De vez em quando, a soltávamos dentro de casa. Mas ela não gostava de que a pegássemos, dando picadinhas delicadas, como se protestasse. Vez ou outra, conversava com ela através de assovios, porém nunca consegui me comunicar convenientemente. Era comum, a Bethânia correr em direção à sua gaiola para assustá-la, por pura diversão. Quando a gaiola se esvaziou de sua presença, ela correu, mas parou assim que percebeu a sua ausência. Assim como ao passar no corredor que ela ficava, também a senti.

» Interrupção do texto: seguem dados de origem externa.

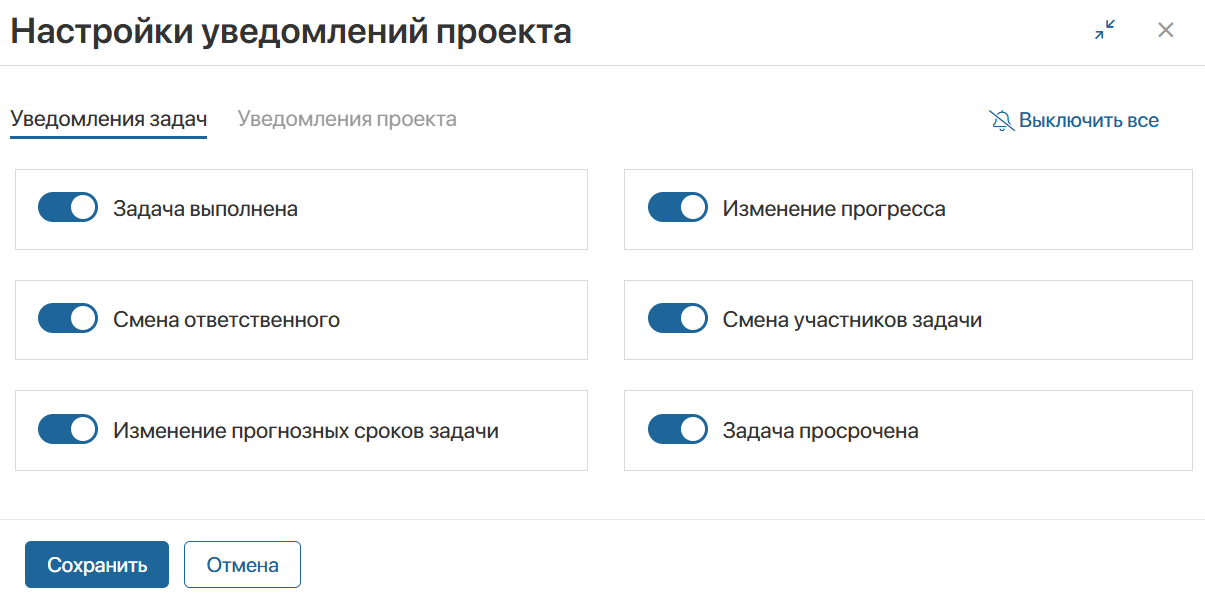The height and width of the screenshot is (604, 1205).
Task: Click the 'Смена участников задачи' label
Action: [x=852, y=320]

Ela compunha a nossa paisagem emocional e visual. Tentava me aproximar dela e entender o que ela estaria “pensando”, “sentindo”. Será que a sua solidão seria igual à nossa? Será que sabia estar presa a um espaço restrito ou aquele mundo era suficiente para sua expressão? Já que sempre viveu assim, institivamente sequer “imaginaria” que seus irmãos voassem livres, buscassem o seu próprio alimento, namorassem, procriassem e estavam à mercê de predadores, principalmente os seres humanos? Era feliz ou felicidade é uma quimera tipicamente humana?
Ontem, a Tânia fez um memorial com a gaiola da Dulce. Ela a preencheu com plantas. Acho que é uma linda homenagem à vida. A nossa promessa é que nunca mais teremos pássaros presos em nossa casa, mesmo porque tudo começou em atendimento a um desejo das meninas quando mais novas, que receberam calopsitas de presente. Em nosso jardim, temos pássaros constantemente a nos presentear com seus cantos e voos. Prendê-los para mim é um ato de pura inveja pelas asas que possuem.